Microsoft and Dropbox today announced a partnership that will integrate each company's corporate offerings -- Office 365 on Microsoft's part, Dropbox for Business on Dropbox's -- with the other's services.
The two firms, which have been competing in the cloud storage and file sync market -- Dropbox's bread and butter, a feature rather than a business for Microsoft -- will now collaborate, first on tablets and smartphones, then next year online.
Some analysts called it advantage Microsoft in the partnership, but still thought Dropbox got an important win. "What Dropbox gets out of this is survival," said Patrick Moorhead, principal analysts at Moor Insights & Strategy.
Microsoft will revamp its Office mobile apps -- Excel, PowerPoint and Word on the iPad, iPhone and Android smartphones -- in the coming weeks so that users can connect to their Dropbox accounts from within those apps.
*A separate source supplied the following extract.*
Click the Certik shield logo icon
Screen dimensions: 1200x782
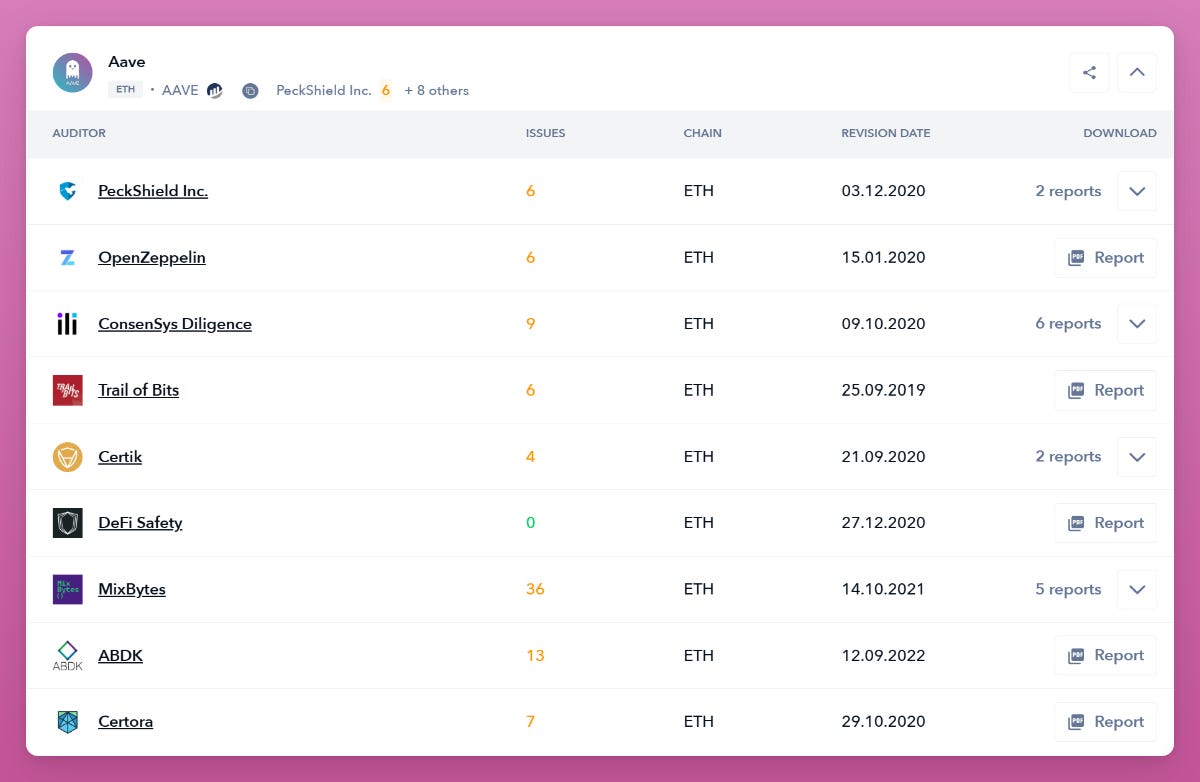pos(67,456)
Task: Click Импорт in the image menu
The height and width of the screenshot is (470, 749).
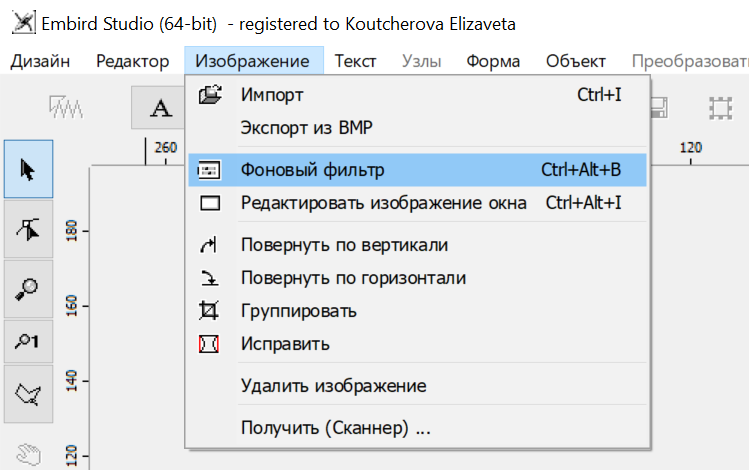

In 2015, Microsoft will add the same capability to the Office Online apps, the Web-based versions of its primary applications.
Meanwhile, Dropbox will modify its mobile app -- available now for Android and iOS -- so that Excel, PowerPoint and Word documents stored on its service can be opened using the Office apps. Dropbox also said it would create a native Windows Phone app, something it's declined to do previously, that would offer the same connectivity to Office.
"That [commitment to a Windows Phone app] shouldn't be undersold," said Wes Miller of Directions on Microsoft. "That's a 'you scratch my back, I'll scratch yours.'"
In the first half of 2015, Dropbox's Web-based interface will tie into the Office Online apps.
Both Microsoft and Dropbox touted the partnership, with the latter contending "an even more seamless experience on all platforms" would be the result. But analysts saw more pragmatic reasons for the deal, and tried to come up with a winner.
"This is sacrificing a bit of OneDrive's market advantage to help a stronger potential revenue driver in Office 365, particularly on non-Windows systems where Dropbox has a bigger head start," said Ross Rubin, principal analyst at Reticle Research. He also noted that Microsoft is reportedly working on a touch-only version of Office for Android tablets; the timing of this announcement may herald an appearance of those apps sooner rather than later.
Rubin's thoughts were echoed by others, as the deal is of value only to Office 365 customers who can access Office apps on the iPad -- the current platform of choice for mobile use of the suite.
"Microsoft is playing the 'platform is more important than the pieces under it' card," said Miller, pointing out, as had Rubin, that Microsoft is going against the grain by giving Dropbox a chance to worm its way into Office storage, where the Redmond, Wash. company has been aggressively promoting OneDrive. "To Microsoft, it's more important that people are using Office than that they are using OneDrive."
Microsoft will go wherever it can to get new Office 365 customers, stressed Rubin. "Office 365 is a recurring revenue product, OneDrive is not," he said. "Microsoft wasn't going to do a deal with Apple or Google, so Dropbox was the next best thing."
"The enemy of my enemy is my friend," chimed in Miller, referring to Dropbox and Google. "Every micro move Microsoft makes in some way improves Office 365."
Dropbox, as Moorhead said, gets to survive by tying into the world's most popular productivity platform, eliminating the need to come up with its own editing tools, a chore that would have only ended with "lite" shadows of Office in any case.
"Dropbox would not succeed in building a productivity suite of its own," said Miller. "This gives them a great answer to customers who have invested in Office."
Miller also disputed Moorhead's take that the agreement lets Dropbox live. "A lot of people have been waiting for Dropbox or Box to disappear, but those two companies, honestly, are very strong in their relative spaces, even though storage really is a commodity," Miller said.
Both Miller and Rubin viewed the deal as strategically sensible for each company, and thus a win for each partner. "This seems complementary," said Rubin. "Dropbox is going to be stronger in the consumer and SOHO spaces, while Office is still very strong in the enterprise, including mid-sized businesses."
Miller agreed. "Is it a big deal? For their mutual customers, it is a very, very good thing," he said. "Is it a game changer? No. It's just a good move."
Moorhead leaned toward giving Microsoft the edge in his winner-versus-loser ranking. "It's smart, it gives a public perception of choice," said Moorhead of the ability of Office customers to use either Dropbox or OneDrive. "And in a way, this is a milestone because it shows that Office has won against any of the knockoffs."
All three analysts said that they expect Microsoft to push the partnership beyond what was revealed today by integrating Dropbox with the upcoming upgrades to Office on Windows and OS X.
"Microsoft is likely building this functionality into Office anyway to account for private cloud services," said Rubin, referring to the choices by some corporations to eschew public cloud storage services -- like Dropbox and OneDrive -- for those they manage.